Taraflar arasındaki uyuşmazlığın; Davalı kurumun tesis ettiği … sayılı … kararının hukuka uygun olup olmadığı, davalı şahsa ait … sayılı “…” ibareli marka başvurusu ile davacıya ait itiraza/hükümsüzlüğe mesnet markalar arasında ilişkilendirilme ihtimali dahil karıştırılma tehlikesi bulunup bulunmadığı, davacı markalarının tanınmış olup olmadığı, davalı şahsın kötü niyetli olup olmadığı, davalı şahsın önceki tarihli markasından kaynaklı müktesep hakkının bulunup bulunmadığı, tescili halinde davalı şahıs markasının hükümsüzlüğünün gerekip gerekmediği hususlarına ilişkin olduğu tespit edilmiştir.
Davanın açılmasını müteakip tarafların dilekçeleri karşılıklı tebliğ olunmuş, sundukları deliller alınmış, marka tescil ve başvuru dosyaları ile alâkalı kayıtları getirtilmiş, dava şartları incelenmiş, ön inceleme duruşması yapılmış, hak düşürücü süre bakımından eksiklik bulunmadığı tespit edilmiş, taraflar sulhe teşvik olunmuş, arabulucuya gitme hakları hatırlatılmış, sonuç alınamaması üzerine uyuşmazlık konuları tespit edilmiş, tahkikat icra olunmasını müteakip, bilirkişi heyetinden maddi vakıalara ilişkin kök ve ek rapor alınmış, 06/08/2015 tarih 29437 sayılı Resmi Gazete’de yayımlanarak yürürlüğe giren …. Hizmetlerinin Yürütülmesine Dair Yönetmelik’in 201/2. maddesi hükmü de gözetilerek taraflara tahkikat ve yargılamanın geneliyle ilgili son sözleri de sorulmuş; sözlü iddia ve savunmada bulunma olanağı tanınmıştır.
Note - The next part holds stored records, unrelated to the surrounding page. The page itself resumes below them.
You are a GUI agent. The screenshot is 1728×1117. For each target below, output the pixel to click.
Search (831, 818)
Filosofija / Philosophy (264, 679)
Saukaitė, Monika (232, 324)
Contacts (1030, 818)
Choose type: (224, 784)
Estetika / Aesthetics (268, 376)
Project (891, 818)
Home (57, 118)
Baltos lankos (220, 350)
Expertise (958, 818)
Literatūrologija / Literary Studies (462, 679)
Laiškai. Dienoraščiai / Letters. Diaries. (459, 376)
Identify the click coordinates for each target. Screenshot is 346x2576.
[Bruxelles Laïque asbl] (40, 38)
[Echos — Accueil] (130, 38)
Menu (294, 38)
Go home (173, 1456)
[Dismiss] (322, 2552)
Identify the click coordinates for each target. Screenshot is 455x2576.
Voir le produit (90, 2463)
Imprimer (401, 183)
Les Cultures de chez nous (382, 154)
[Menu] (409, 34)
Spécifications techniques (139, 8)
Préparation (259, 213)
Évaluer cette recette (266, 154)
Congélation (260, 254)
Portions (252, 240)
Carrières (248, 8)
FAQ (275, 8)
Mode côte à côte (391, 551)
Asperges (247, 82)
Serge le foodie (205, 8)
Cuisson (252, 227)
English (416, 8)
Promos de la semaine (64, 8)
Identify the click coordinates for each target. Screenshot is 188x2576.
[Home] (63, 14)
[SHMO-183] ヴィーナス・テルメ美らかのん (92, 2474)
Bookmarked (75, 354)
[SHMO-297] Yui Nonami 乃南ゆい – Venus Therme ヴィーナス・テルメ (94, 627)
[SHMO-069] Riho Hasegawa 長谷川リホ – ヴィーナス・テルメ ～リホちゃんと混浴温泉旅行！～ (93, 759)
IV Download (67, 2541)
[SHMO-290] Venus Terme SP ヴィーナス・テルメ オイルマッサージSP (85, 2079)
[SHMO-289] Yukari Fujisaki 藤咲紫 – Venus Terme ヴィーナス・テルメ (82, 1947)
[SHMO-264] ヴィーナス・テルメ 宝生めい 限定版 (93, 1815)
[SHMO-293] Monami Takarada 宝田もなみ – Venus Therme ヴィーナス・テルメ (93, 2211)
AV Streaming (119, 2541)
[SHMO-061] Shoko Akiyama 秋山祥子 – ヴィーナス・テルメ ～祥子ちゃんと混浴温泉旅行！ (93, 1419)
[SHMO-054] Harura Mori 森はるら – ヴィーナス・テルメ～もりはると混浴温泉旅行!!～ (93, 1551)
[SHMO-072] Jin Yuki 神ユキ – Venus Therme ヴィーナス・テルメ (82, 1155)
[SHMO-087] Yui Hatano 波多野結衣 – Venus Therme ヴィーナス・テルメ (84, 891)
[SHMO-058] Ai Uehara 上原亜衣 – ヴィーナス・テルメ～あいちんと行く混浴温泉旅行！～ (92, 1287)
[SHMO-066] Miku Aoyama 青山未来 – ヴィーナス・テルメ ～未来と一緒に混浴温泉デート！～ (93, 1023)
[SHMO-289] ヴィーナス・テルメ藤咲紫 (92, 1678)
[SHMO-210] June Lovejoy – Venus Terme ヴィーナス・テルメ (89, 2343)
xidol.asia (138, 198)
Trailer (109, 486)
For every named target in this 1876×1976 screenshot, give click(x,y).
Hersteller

DELİLLERİN DEĞERLENDİRİLMESİ VE GEREKÇE:
İşlem dosyasının tetkikinde; Davalı şahsın “…” ibareli, 35, 38 ve 42.sınıfta yer alan bir kısım hizmetlerin tescili amacıyla 29.07.2022 tarihinde gerçekleştirdiği … sayılı marka başvurusunun yapılan ilk incelemeler sonrasında …’nca SMK m.5/1-b ve c hükümleri uyarınca kısmen reddine karar verildiği, kalan hizmetler için başvurunun 27.10.2020 tarih ve 359 sayılı Bülten’de ilan edildiği, söz konusu ilana karşı davacı yanın 28.12.2020 tarihinde …, … sayılı markaları mesnet göstererek 6769 sayılı SMK’nın m.6/1, m.6/5 ve m.6/9 hükümleri kapsamında itirazda bulunduğu, yayına yapılan itiraz sonucu …’nca tescil başvurusundan bir kısım hizmetlerin çıkartılmasına karar verildiği, bu karara karşı davacı şirket tarafından 29.07.2021 tarihinde yeniden itirazda bulunulduğu, yeniden yapılan itirazı değerlendiren … …’nun … sayılı … kararı ile itirazın reddine karar verdiği, bu kararın davacı marka vekiline 06.04.2022 tarihinde tebliğ edildiği, iki aylık hak düşürücü süre içinde eldeki davanın açıldığı anlaşılmıştır. Dava konusu marka başvurusu 18.08.2022 tarihinde tescil edilmiştir.
6769 sayılı Sınai Mülkiyet Kanunu’nun (SMK) 6.maddesinin 1.fıkrasına göre; Tescil başvurusu yapılan bir markanın, tescil edilmiş veya önceki tarihte başvurusu yapılmış marka ile aynılığı ya da benzerliği ve kapsadığı mal veya hizmetlerin aynılığı ya da benzerliği nedeniyle, tescil edilmiş veya önceki tarihte başvurusu yapılmış marka ile halk tarafından ilişkilendirilme ihtimali de dâhil karıştırılma ihtimali varsa itiraz üzerine başvuru reddedilir.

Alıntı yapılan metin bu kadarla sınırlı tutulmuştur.